L’università gratuita avrebbe un costo altissimo: la spinta a conquistarsi il futuro

scritto da il 14 Gennaio 2018

Sono un po’ amareggiato quando leggo sui giornali che in Italia qualcuno propone di eliminare le tasse universitarie e sono in disaccordo con un recente post apparso su Econopoly. Da persona che vive dentro l’Università pubblica italiana, dedicando insieme ai colleghi molto tempo ai nostri giovani e con l’orgoglio del ruolo del pubblico e dell’eccellenza, che anche l’Università pubblica stessa può raggiungere – le notizie di questi giorni sui Dipartimenti di eccellenza ne sono una testimonianza concreta – desidero condividere con la comunità attenta di Econopoly alcune riflessioni.
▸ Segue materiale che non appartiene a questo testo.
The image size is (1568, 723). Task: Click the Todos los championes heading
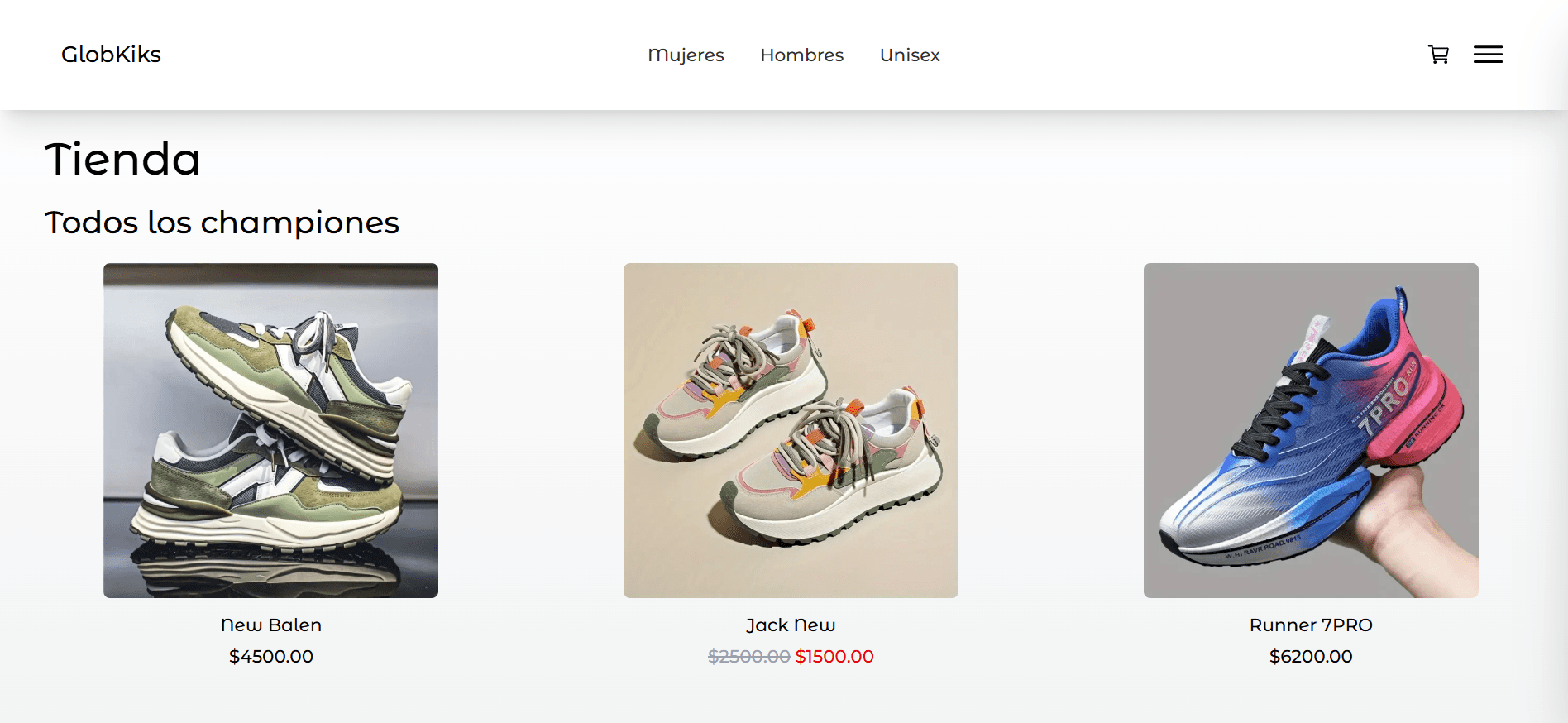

Da cittadino “mezzo inglese” ho vissuto parte della mia infanzia e poi parte della mia vita professionale e personale in Gran Bretagna e ho avuto modo di confrontare da vicino i modelli formativi Italiano e anglosassone. Non ho dubbi sul fatto che in termini di preparazione la scuola Italiana come l’Università siano da sempre migliori delle istituzioni anglosassoni: anche comparando i risultati raggiunti con i mezzi a disposizione. Stesso discorso vale per la ricerca in Italia, che produce risultati eccellenti con mezzi molto lontani da quelli di cui dispongono i nostri colleghi, che operano in altri Paesi.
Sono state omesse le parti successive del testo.